1. First, the vast network of groups that now make up the global women’s movement must find ever more compelling ways of cooperating on a massive scale to increase access to contraception and safe abortion. The movement needs to support local leaders in the countries where women have the most at stake to relentlessly keep fertility control on the agendas of the governments of Nigeria, the Democratic Republic of Congo, Ethiopia, Tanzania, Uganda and Angola, and India, Bangladesh, Pakistan and Indonesia. If outside financial help is needed, the movement should keep working with the 57 nations and private foundations that pledged $200 million in the Dutch Government-initiated “She Decides” campaign on March 2nd, followed days later by the Canadian government pledge of $650 million, a doubling of their current level of investment in reproductive health.
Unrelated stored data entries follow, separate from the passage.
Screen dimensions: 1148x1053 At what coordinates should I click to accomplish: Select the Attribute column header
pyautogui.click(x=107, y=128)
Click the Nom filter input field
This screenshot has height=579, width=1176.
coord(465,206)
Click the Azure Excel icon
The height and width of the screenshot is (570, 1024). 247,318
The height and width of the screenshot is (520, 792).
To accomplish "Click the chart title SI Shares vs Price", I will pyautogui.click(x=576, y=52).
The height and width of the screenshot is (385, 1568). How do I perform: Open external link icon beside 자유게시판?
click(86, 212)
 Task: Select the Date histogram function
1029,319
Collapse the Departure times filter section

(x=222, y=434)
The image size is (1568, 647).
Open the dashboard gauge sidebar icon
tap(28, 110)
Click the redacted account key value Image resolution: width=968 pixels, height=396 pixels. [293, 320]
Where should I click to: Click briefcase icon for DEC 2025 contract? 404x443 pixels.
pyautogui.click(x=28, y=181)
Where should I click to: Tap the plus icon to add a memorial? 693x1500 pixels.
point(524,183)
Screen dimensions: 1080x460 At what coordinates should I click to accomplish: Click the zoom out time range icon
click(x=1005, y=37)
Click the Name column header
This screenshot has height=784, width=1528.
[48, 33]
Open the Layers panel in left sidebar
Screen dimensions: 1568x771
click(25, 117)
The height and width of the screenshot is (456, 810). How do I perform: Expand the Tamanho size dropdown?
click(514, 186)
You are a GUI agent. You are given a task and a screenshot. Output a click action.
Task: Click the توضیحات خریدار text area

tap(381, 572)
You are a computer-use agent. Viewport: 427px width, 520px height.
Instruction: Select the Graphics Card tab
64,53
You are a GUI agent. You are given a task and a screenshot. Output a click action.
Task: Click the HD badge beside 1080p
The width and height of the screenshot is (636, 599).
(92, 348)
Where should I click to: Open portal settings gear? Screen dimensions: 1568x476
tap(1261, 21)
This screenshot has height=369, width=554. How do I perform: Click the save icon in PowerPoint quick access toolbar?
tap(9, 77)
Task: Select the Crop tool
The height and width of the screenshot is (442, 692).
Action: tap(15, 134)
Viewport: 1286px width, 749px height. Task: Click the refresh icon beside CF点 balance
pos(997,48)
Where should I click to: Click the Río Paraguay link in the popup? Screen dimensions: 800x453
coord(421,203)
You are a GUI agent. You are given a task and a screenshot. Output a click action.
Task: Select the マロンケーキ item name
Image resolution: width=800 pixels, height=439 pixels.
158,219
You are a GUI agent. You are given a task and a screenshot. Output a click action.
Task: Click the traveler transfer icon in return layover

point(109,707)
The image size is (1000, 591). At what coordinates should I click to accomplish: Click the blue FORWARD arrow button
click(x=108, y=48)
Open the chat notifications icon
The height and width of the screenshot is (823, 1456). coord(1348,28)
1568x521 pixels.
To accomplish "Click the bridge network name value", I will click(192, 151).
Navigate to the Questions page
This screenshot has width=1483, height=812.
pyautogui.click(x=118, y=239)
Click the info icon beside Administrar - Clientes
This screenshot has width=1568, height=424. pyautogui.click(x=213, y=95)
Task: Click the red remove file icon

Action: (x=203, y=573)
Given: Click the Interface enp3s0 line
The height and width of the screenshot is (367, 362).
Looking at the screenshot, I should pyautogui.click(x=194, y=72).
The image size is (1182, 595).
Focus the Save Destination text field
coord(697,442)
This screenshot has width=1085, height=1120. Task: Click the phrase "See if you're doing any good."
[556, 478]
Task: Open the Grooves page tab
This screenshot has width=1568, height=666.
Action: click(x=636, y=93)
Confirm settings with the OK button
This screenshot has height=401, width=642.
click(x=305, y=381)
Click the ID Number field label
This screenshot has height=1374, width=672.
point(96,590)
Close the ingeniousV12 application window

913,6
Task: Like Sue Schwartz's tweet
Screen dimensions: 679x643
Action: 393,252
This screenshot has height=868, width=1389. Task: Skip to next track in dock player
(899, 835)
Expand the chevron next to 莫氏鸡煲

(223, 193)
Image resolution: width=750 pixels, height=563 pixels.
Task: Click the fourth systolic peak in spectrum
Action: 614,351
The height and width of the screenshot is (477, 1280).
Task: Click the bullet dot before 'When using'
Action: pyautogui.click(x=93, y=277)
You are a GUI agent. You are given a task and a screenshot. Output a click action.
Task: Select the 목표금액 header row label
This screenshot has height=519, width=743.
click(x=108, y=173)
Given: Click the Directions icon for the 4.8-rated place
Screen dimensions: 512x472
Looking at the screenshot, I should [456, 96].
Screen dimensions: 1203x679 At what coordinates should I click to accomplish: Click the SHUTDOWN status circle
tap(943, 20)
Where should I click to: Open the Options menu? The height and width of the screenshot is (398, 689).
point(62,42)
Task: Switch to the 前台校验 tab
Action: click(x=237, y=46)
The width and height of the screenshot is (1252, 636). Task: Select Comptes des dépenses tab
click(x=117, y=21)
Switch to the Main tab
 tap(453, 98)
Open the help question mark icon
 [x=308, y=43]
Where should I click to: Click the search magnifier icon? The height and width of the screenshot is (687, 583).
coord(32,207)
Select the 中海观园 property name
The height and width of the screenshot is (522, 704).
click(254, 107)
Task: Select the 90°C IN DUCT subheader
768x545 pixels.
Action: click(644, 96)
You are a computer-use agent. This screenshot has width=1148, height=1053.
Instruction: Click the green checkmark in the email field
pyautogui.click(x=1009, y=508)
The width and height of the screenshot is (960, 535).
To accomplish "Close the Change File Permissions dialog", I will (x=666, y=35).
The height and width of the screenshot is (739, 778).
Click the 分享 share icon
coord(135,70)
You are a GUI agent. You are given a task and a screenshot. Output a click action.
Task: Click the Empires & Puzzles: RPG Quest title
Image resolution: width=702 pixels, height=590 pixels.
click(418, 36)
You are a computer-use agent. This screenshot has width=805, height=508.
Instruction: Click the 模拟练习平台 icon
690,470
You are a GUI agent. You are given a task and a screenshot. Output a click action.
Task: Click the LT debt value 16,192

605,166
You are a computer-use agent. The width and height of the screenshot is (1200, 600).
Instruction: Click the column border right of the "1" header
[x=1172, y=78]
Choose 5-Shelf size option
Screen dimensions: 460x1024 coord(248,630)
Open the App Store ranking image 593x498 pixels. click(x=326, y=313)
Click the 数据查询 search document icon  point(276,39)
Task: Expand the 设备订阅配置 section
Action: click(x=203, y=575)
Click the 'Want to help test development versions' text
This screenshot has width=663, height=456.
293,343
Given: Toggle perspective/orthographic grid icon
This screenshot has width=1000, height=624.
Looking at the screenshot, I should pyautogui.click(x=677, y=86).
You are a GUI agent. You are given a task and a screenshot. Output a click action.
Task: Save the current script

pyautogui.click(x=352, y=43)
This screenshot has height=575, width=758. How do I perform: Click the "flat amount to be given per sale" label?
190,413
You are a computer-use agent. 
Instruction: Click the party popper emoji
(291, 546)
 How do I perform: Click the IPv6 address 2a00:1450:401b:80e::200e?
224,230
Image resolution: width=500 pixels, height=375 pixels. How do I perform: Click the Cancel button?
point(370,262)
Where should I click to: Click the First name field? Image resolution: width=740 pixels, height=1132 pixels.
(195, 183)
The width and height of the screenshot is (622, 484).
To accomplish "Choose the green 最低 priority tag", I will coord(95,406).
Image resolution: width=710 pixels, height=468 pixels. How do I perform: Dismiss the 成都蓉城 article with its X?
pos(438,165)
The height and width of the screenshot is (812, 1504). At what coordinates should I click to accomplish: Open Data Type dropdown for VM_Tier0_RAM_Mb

2. Second, the global women’s movement should champion new technologies and non-traditional allies that can bypass government bottlenecks and get information, products and services directly to the women most at risk. The 800 million women in the world who want to use modern contraception represent one of the largest, underserved markets in the world. Pharmaceutical companies are producing ever better contraceptive products – longer lasting and with fewer side-effects – while for-profit and not-for-profit startups like nurx, The Pill Club, Lemonaid Health, Women on Web and Muso Health are finding ways to deliver contraception and safe abortion right to a woman’s doorstep. The vast private sector is still a relatively untapped source in the fight for fertility control.
3. Third, the global women’s movement should allocate the vast majority of its resources – financial, time and talent – to getting women into at least half of all decision-making roles in the institutions that influence women’s health, education and labor market participation. This means going after positions of the highest influence and making sure there is a pipeline of stellar women to run/apply. The movement needs to play a major role in the establishment of hundreds of organizations supporting women to run for political office and corporate leadership in every region of the world. 50% women leaders across governments, business and civil society is THE key to securing the global transformation the women’s movement has always sought.
As for restricting access to safe abortion and contraception, we know how that story ends. Have we forgotten Romania? When women are forced to become mothers, when abortion is outlawed and contraception impossible to get, countries can say goodbye to a prosperous future. Nine out of every ten women who die from unsafe abortion is African or Asian. Does the world really need to erect yet another barrier to hold these women back?
But no amount of good arguments or solid evidence will persuade away the Global Gag Rule. And rather than spend the next eight years fighting it, the global women’s movement now has the power to run right over it.